| TASK BRIEF |
Give back the whole listing word for word and skip each picture.

| RECORDS FOR THE TASK |

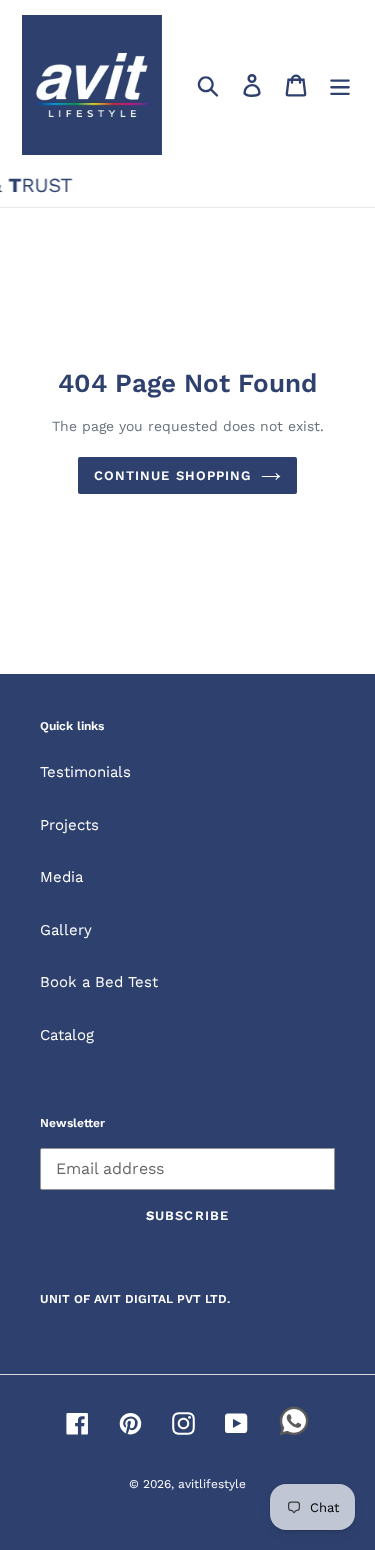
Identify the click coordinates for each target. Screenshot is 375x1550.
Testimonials (85, 772)
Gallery (66, 930)
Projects (69, 825)
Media (61, 877)
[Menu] (340, 85)
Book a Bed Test (99, 982)
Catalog (67, 1035)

| EXPECTED ANSWER |
Identify the click coordinates for each target. Screenshot is 375x1550.
Testimonials (85, 772)
Gallery (66, 930)
Projects (69, 825)
Media (61, 877)
[Menu] (340, 85)
Book a Bed Test (99, 982)
Catalog (67, 1035)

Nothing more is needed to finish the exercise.